(Pixel coordinate grounding data)
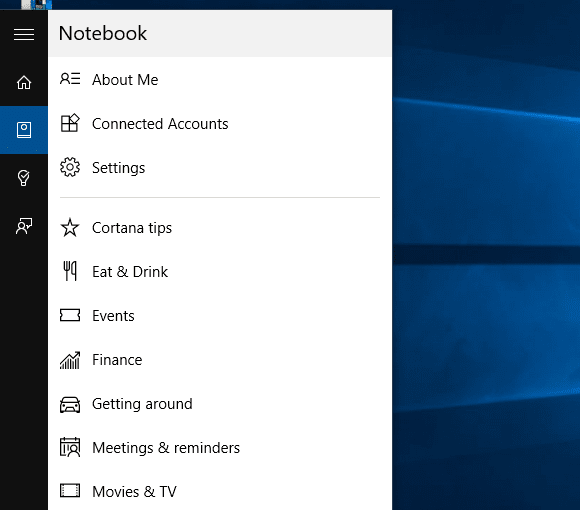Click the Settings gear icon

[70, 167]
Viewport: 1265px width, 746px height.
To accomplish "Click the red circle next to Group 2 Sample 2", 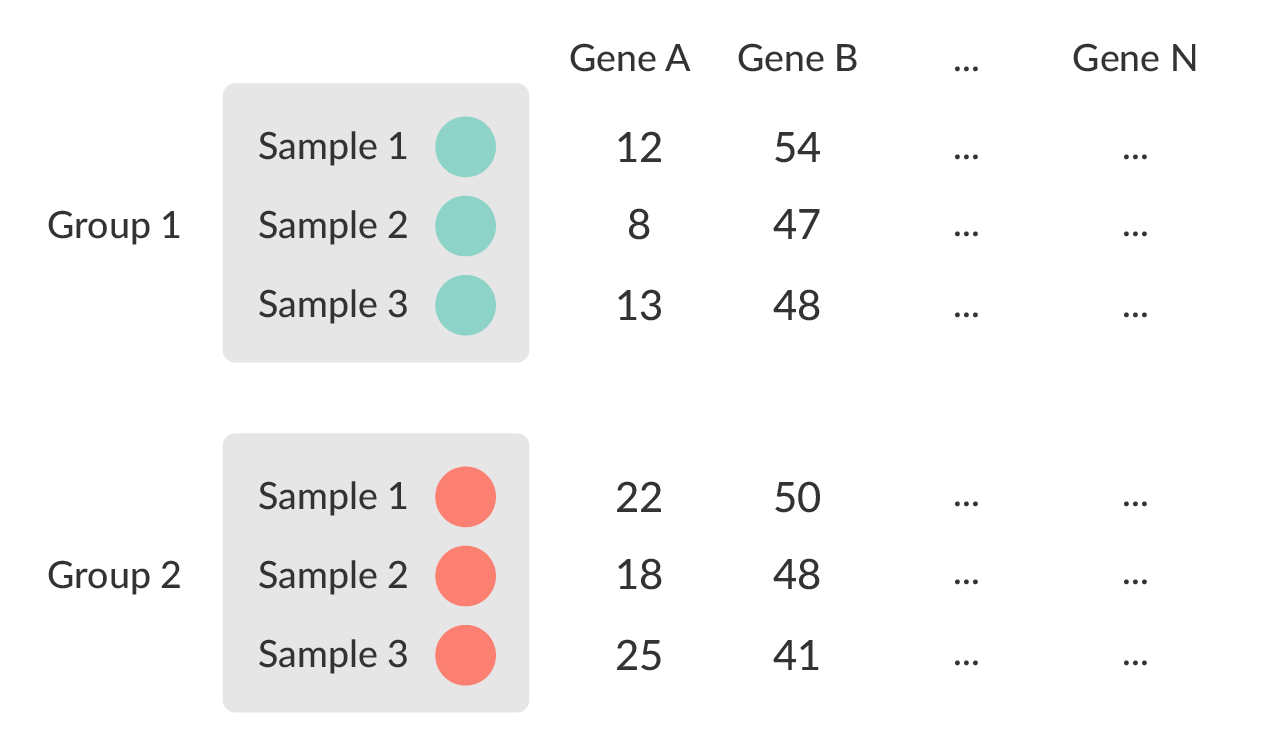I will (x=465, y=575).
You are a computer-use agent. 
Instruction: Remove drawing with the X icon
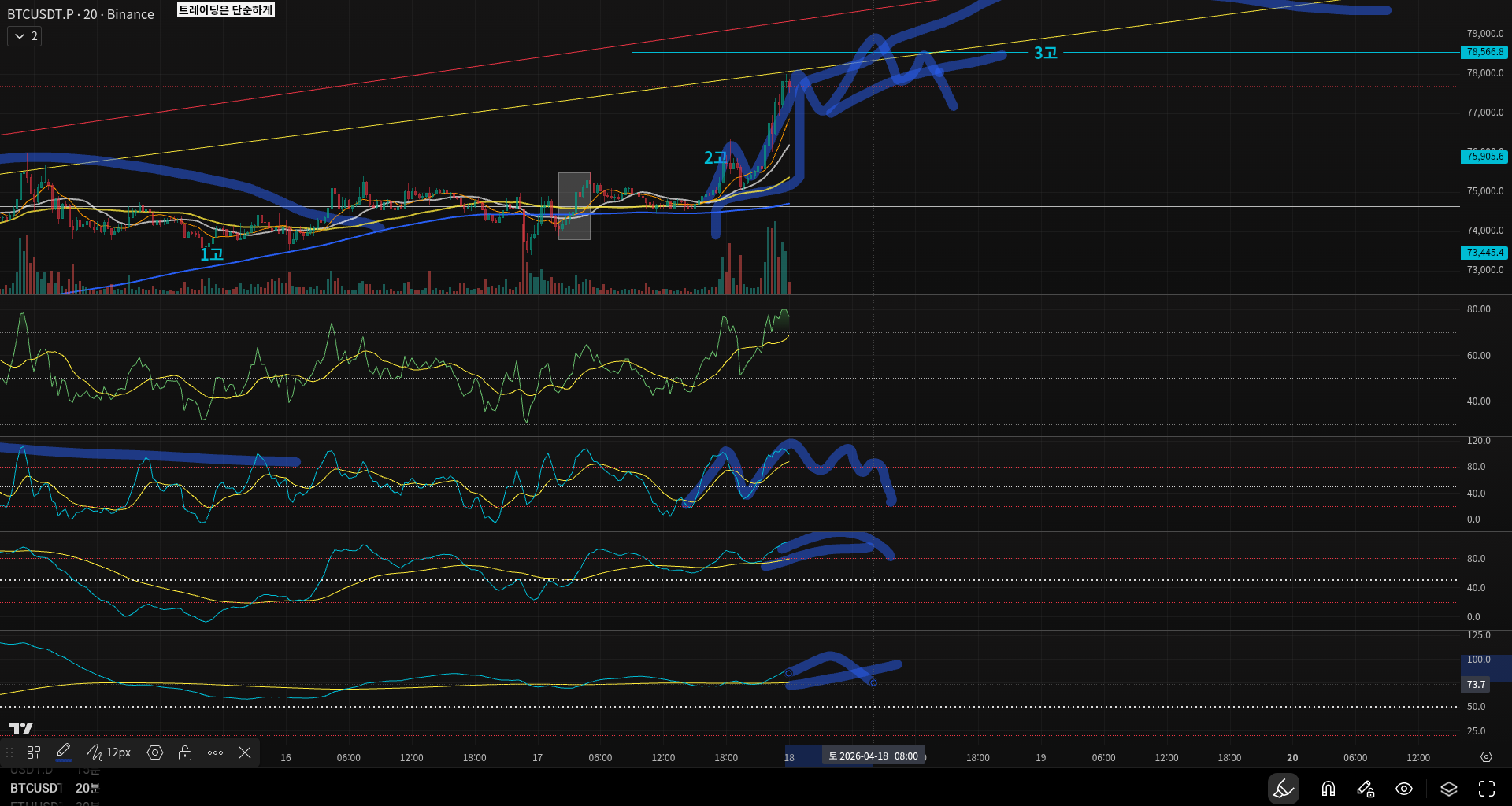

Task goal:
Please copy only the lines from the one that contains "You are a computer-use agent." through the last line of the records, exactly, and keep every picture out of the copy.

Response to this task:
You are a computer-use agent. 
Instruction: Remove drawing with the X icon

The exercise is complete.